Disruption of Neurexin 1 Associated with Autism Spectrum Disorder

• Published in: American journal of human genetics Vol. 82; no. 1; pp. 199 - 207
• Main Authors: Kim, Hyung-Goo, Kishikawa, Shotaro, Higgins, Anne W., Seong, Ihn-Sik, Donovan, Diana J., Shen, Yiping, Lally, Eric, Weiss, Lauren A., Najm, Juliane, Kutsche, Kerstin, Descartes, Maria, Holt, Lynn, Braddock, Stephen, Troxell, Robin, Kaplan, Lee, Volkmar, Fred, Klin, Ami, Tsatsanis, Katherine, Harris, David J., Noens, Ilse, Pauls, David L., Daly, Mark J., MacDonald, Marcy E., Morton, Cynthia C., Quade, Bradley J., Gusella, James F.
• Format: Journal Article
• Language: English
• Published: Chicago, IL Elsevier Inc 01.01.2008; University of Chicago Press; Cell Press; Elsevier
• Subjects: Autism; Autistic Disorder - genetics; Biological and medical sciences; Child clinical studies; Chromosome Aberrations; Chromosomes; Chromosomes, Human, Pair 2; Developmental disorders; Fundamental and applied biological sciences.
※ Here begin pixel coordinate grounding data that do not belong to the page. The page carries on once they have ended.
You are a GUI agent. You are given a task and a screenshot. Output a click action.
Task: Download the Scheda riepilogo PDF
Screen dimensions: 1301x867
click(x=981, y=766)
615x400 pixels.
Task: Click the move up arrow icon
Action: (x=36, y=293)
Psychology; General aspects. Genetic counseling; Genes; Genetic Predisposition to Disease; Genetics of eukaryotes. Biological and molecular evolution; Genomics; Glycoproteins - chemistry; Glycoproteins - genetics; Humans; Infantile autism; Medical genetics; Medical sciences; Molecular and cellular biology; Mutation, Missense; Neuropeptides - chemistry; Neuropeptides - genetics; Protein Structure, Tertiary; Proteins; Psychology. Psychoanalysis. Psychiatry; Psychopathology. Psychiatry; Sequence Analysis, DNA; Human; Autism; Nervous system diseases; Association; Genetics; Developmental disorder; Disruption; Neurological disorder; Spectrum
• ISSN: 0002-9297; 1537-6605; 1537-6605
• DOI: 10.1016/j.ajhg.2007.09.011

Autism is a neurodevelopmental disorder of complex etiology in which genetic factors play a major role. We have implicated the neurexin 1 ( NRXN1) gene in two independent subjects who display an autism spectrum disorder (ASD) in association with a balanced chromosomal abnormality involving 2p16.3. In the first, with karyotype 46,XX,ins(16;2)(q22.1;p16.1p16.3)pat, NRXN1 is directly disrupted within intron 5. Importantly, the father possesses the same chromosomal abnormality in the absence of ASD, indicating that the interruption of α- NRXN1 is not fully penetrant and must interact with other factors to produce ASD. The breakpoint in the second subject, with 46,XY,t(1;2)(q31.3;p16.3)dn, occurs ∼750 kb 5′ to NRXN1 within a 2.6 Mb genomic segment that harbors no currently annotated genes. A scan of the NRXN1 coding sequence in a cohort of ASD subjects, relative to non-ASD controls, revealed that amino acid alterations in neurexin 1 are not present at high frequency in ASD. However, a number of rare sequence variants in the coding region, including two missense changes in conserved residues of the α-neurexin 1 leader sequence and of an epidermal growth factor (EGF)-like domain, respectively, suggest that even subtle changes in NRXN1 might contribute to susceptibility to ASD.